This study was conducted in 2 rounds, in which each study expert was asked a series of scripted questions (eAppendix in Supplement) by one of us (N.J.H.): (1) Round 1 (“think-aloud protocol”). The 7 retinal images were shown individually and in the same order to each expert, who was asked to diagnose each image as either plus disease, pre-plus disease, or neither plus nor pre-plus. Each expert was asked to verbalize thoughts while reviewing the image, explain the process that led to the final diagnosis, and annotate the most important findings on the printed image using a marking pen. Finally, each expert was asked to rate the degree of confidence in the diagnosis for each image (certain, somewhat certain, or uncertain). Experts were encouraged by the observer (N.J.H.) to verbalize all of their thoughts but were not otherwise interrupted or coached during the think-aloud protocol. (2) Round 2 (“specific questions”). The 7 study images were displayed again in the same order, and each expert was asked a series of specific questions about each image. For each image, experts were asked whether the arteriolar tortuosity was sufficient for plus disease, whether the venous dilation was sufficient for plus disease, and whether the overall image reflected plus disease, pre-plus disease, or neither. Experts were asked to rank the 7 images in order of increasing arteriolar tortuosity, increasing venous dilation, and increasing overall severity of vascular abnormality. Additional specific questions were custom-tailored to each image regarding features used by experts to identify severe ROP, perceptions about the nature and location of vascular abnormalities, and other diagnostic heuristics (eAppendix in Supplement).
Each of the expert sessions was recorded using a video camera (Handycam; Sony). A digital recorder (GarageBand; Apple) was used as a backup. The video camera was directed to record the retinal images and hands of each expert. Personal features of experts were not recorded, and experts were identified only by a study number.
In round 1 (think-aloud protocol), digital files were processed using video editing software (iMovie; Apple). All video and audio files were manually transcribed for analysis. A modified protocol of the Hassebrock coding scheme was used to analyze the transcribed files.12 The scheme was designed to analyze medical reasoning and coding of verbal think-aloud protocols. Interexpert agreement was examined based on overall diagnosis provided after the think-aloud protocol. Specific examples were identified to represent differences in underlying qualitative diagnostic rationale among experts.

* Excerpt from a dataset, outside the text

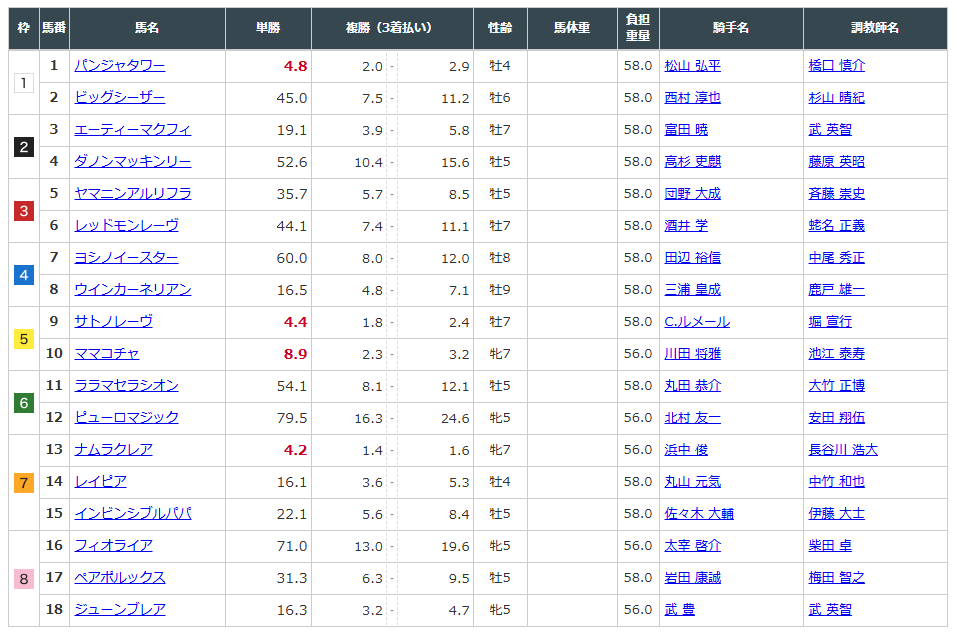
Task: Select jockey C.ルメール link
Action: pos(696,322)
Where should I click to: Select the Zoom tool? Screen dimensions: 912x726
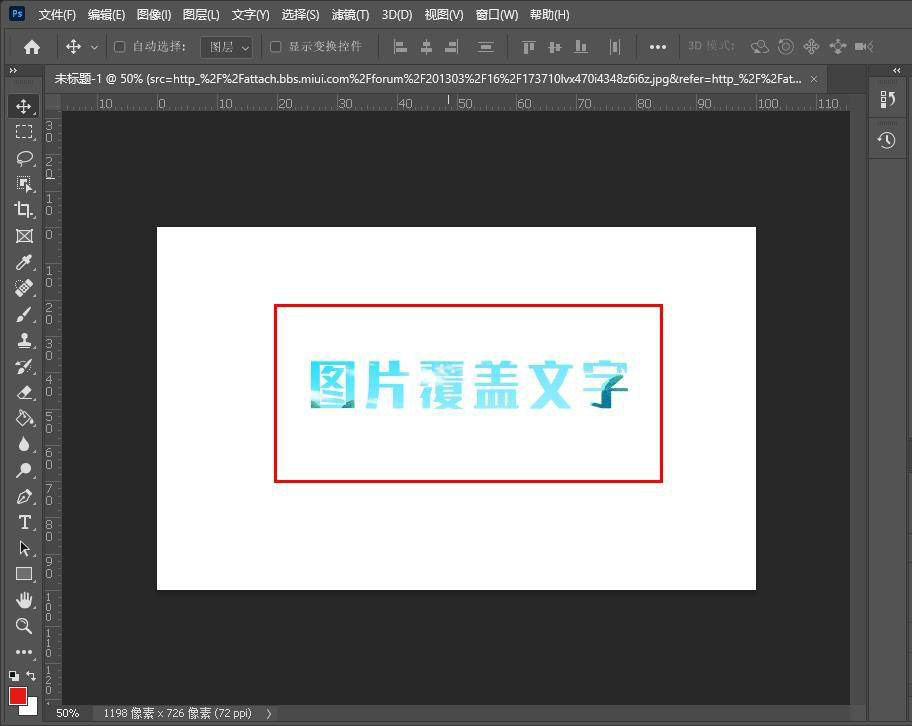pyautogui.click(x=24, y=626)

In round 2 (specific questions), interexpert agreement was examined by calculating correlation coefficients among each pair of experts who were asked to rank the 7 retinal images from least to most severe based on arterial tortuosity alone, venous dilation alone, and overall severity of vascular abnormalities related to plus disease. A published scale was used to interpret correlation coefficients: 0 to 0.30, small correlation; 0.31 to 0.50, medium correlation; and 0.51 to 1.00, strong correlation.13
Intraexpert agreement in plus disease diagnosis was calculated. As described earlier, each expert initially provided a diagnosis (plus, pre-plus, or neither) in round 1 while “thinking aloud” to explain their rationale. Each expert then provided a diagnosis in round 2 after responding to a series of questions about specific image features. Absolute intraexpert agreement and κ statistic were calculated for each expert using these diagnoses. A published scale was used to interpret κ values: 0 to 0.20, slight agreement; 0.21 to 0.40, fair agreement; 0.41 to 0.60, moderate agreement; 0.61 to 0.80, substantial agreement; and 0.81 to 1.00, near-perfect agreement.14
Finally, data from rounds 1 and 2 were analyzed to identify qualitative retinal features contributing to the ROP diagnostic process by experts and identify the relationship among individual retinal features and overall diagnosis.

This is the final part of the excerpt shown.